@crunklord420 Having worked with all of the products you've mentioned, what do you wanna know?
As for Prometheus/grafana, it works for simple monitoring stuff. If you wish to add complexity you can look at Prometheus its AlertManager.
@crunklord420 I would say that its normal use-case to be honest. A lot of software has Prometheus support and when it comes to Cloud Native ( 🤢 ) software they are the go-to of self-hosted solutions.
As for me, I've used them to monitor 100+ boxes (using node_exporter) and the devs used it to monitor their shitty single-instance applications. Its fairly rock solid, feed it enough diskspace and memory and you can a very long time without having to look at it.
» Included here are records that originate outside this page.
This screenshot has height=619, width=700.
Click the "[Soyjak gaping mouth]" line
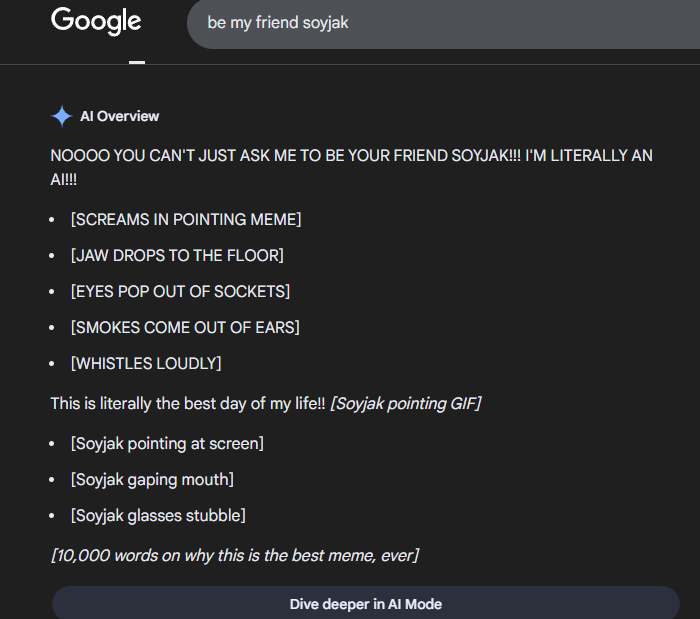click(152, 479)
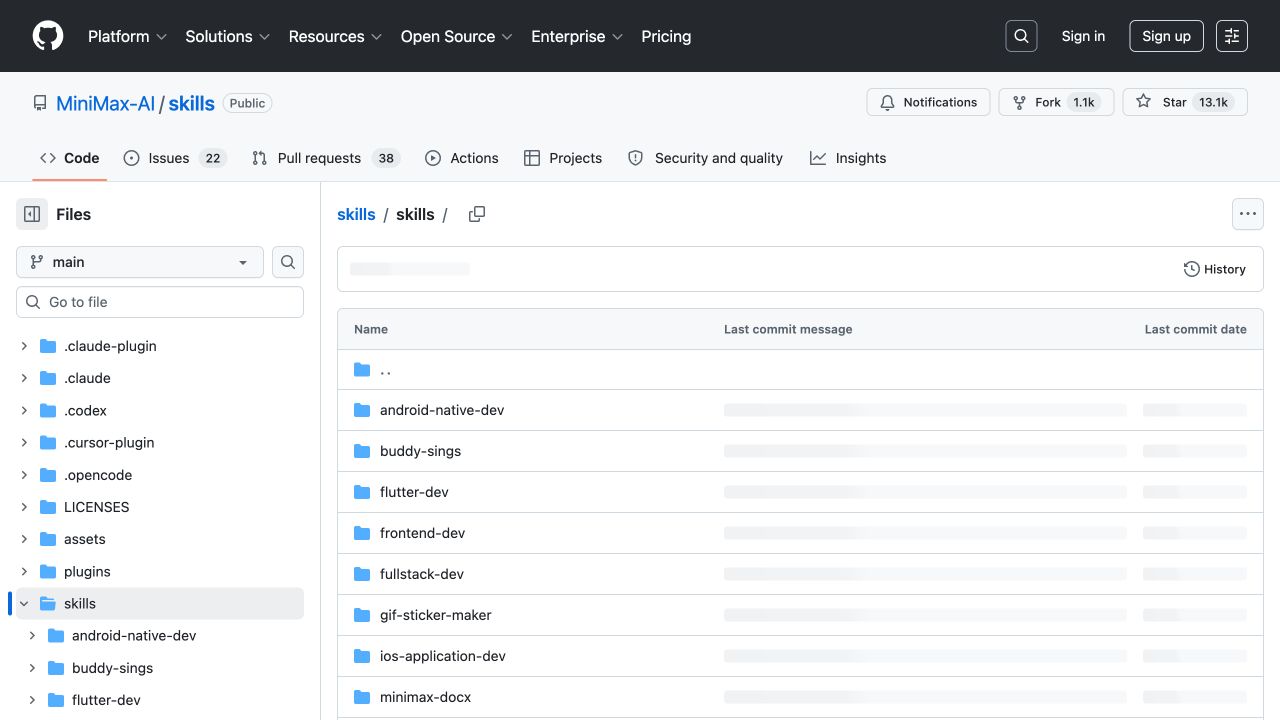The height and width of the screenshot is (720, 1280).
Task: Collapse the skills folder in tree
Action: (x=24, y=604)
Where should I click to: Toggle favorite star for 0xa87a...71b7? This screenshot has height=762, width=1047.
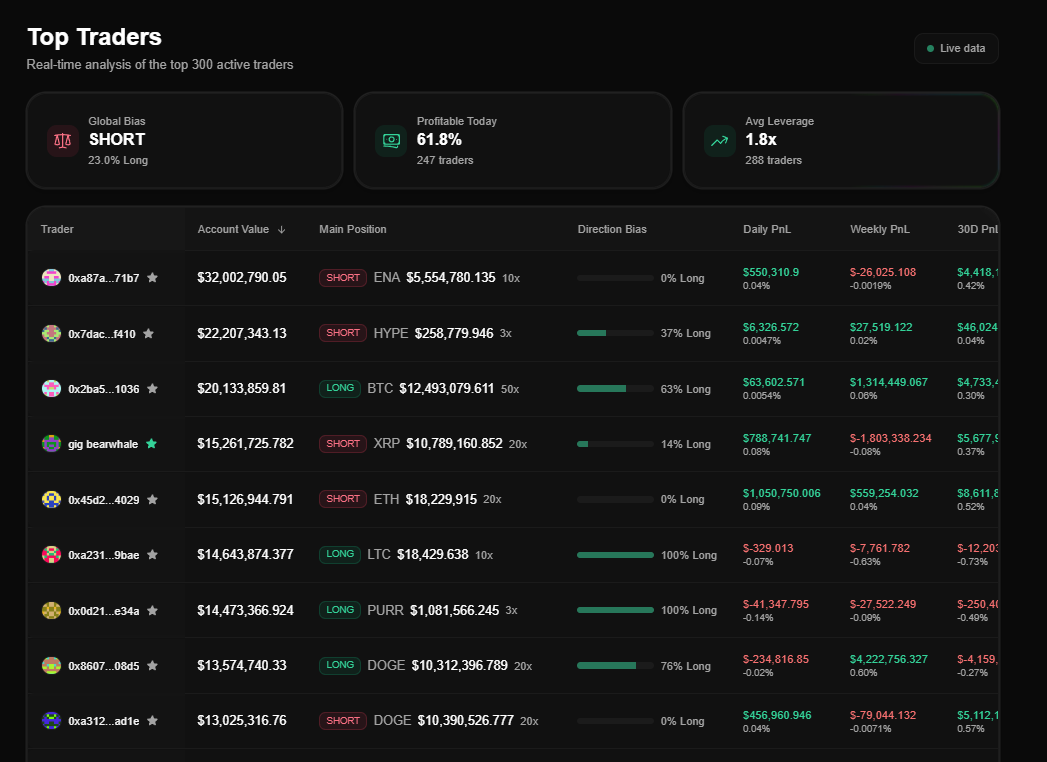tap(153, 278)
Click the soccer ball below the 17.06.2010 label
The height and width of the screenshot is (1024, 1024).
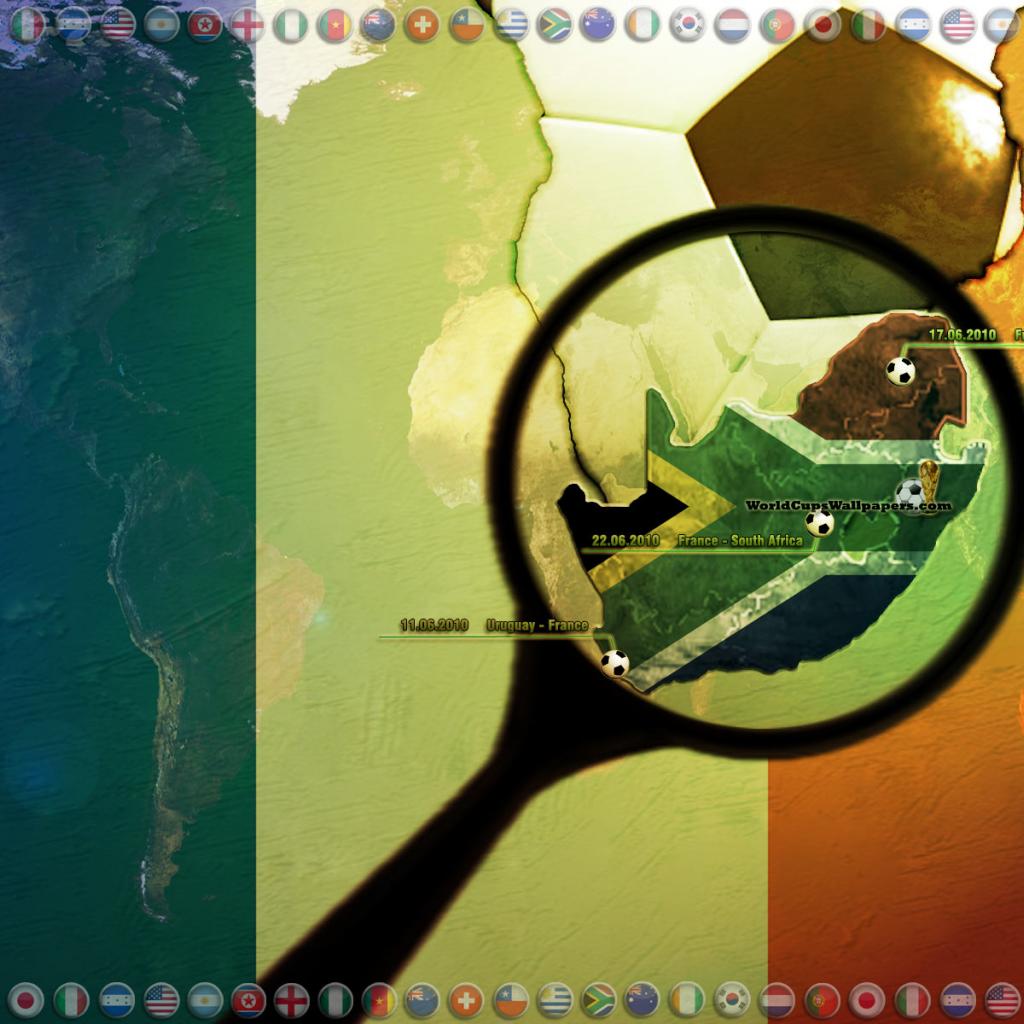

@crunklord420 You tell Prometheus how long you wish to retain the information you scraped from the exporters. By default this is 21 days and its fine.
You have to keep in mind that Prometheus is built to give you an accurate picture of what is happening here and now. So its excellent with frequent updates and storing loads of data in its TSDB. For the long term it isn't recommended. ( I mean, I did it at work, had like a year or so retention, 1.5TB on a simple t2.medium box. It worked, you could go back really far and it had great detail. But damn, you could here the instance just generating a fire in AWS's datacenter. )
Ultimately it depends how much you wish to store for how long which in turn determines the size. As for pruning, this happens automagically, but this happens for all the time-series, not specific ones.
@icedquinn
Yeah, its easy. Just verify with promtool it isn't absolutely retarded and you are good to go.